───── DATA EXCERPTS

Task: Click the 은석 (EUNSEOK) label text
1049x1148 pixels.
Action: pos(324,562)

──────────
───── DATA EXCERPTS

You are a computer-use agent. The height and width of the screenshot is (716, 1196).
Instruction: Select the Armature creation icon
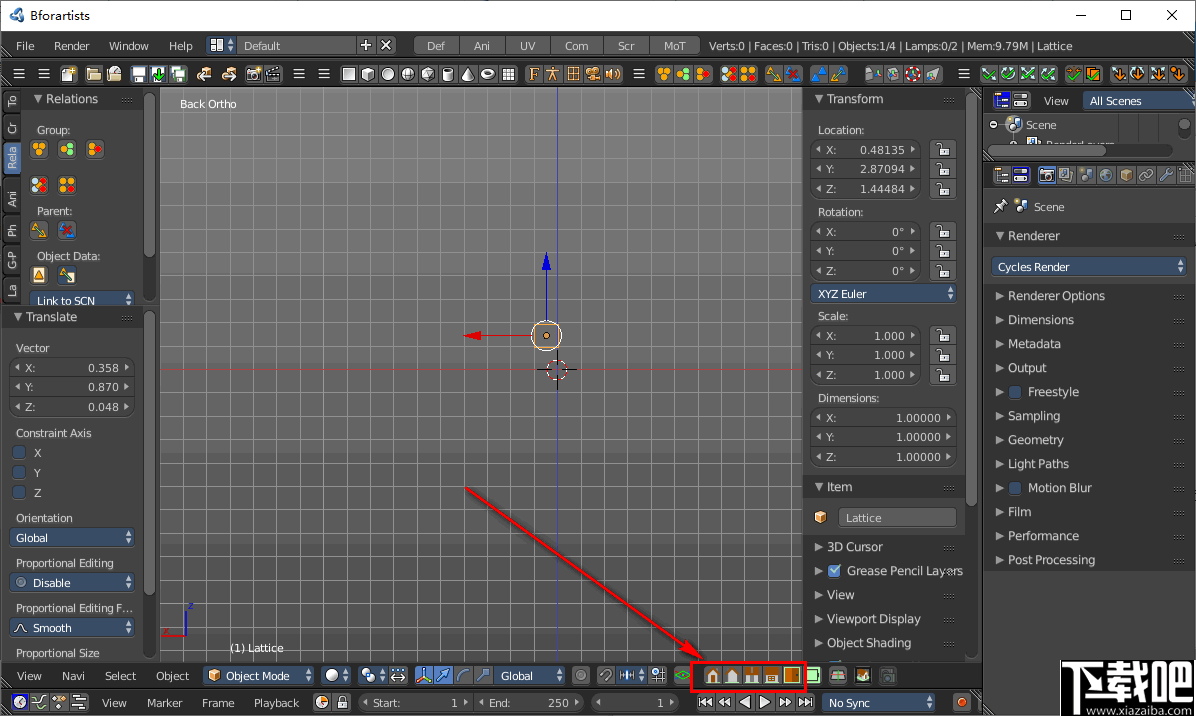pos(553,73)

──────────
───── DATA EXCERPTS

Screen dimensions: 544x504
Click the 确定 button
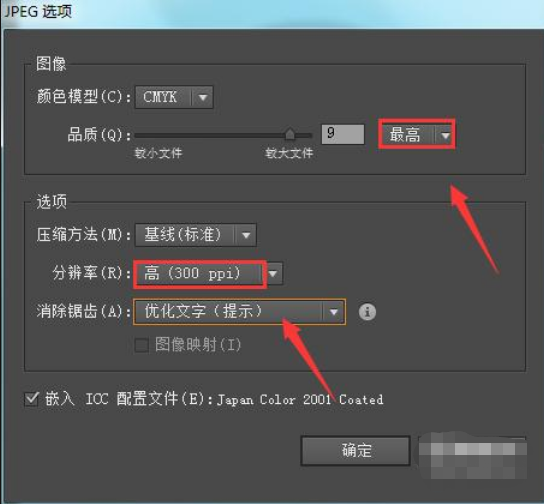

──────────

**YOUR OBJECTIVE:** Scale the lines from the one with "Task: Click the 은석 (EUNSEOK) label text" up to and including the one with "Action: pos(324,562)". Write all of them out again, requests included, and multiply each coordinate in the answers by 0.25, rounding to whole numbers with halves going up.

**ANSWER FOR THIS EXERCISE:**
Task: Click the 은석 (EUNSEOK) label text
1049x1148 pixels.
Action: pos(81,141)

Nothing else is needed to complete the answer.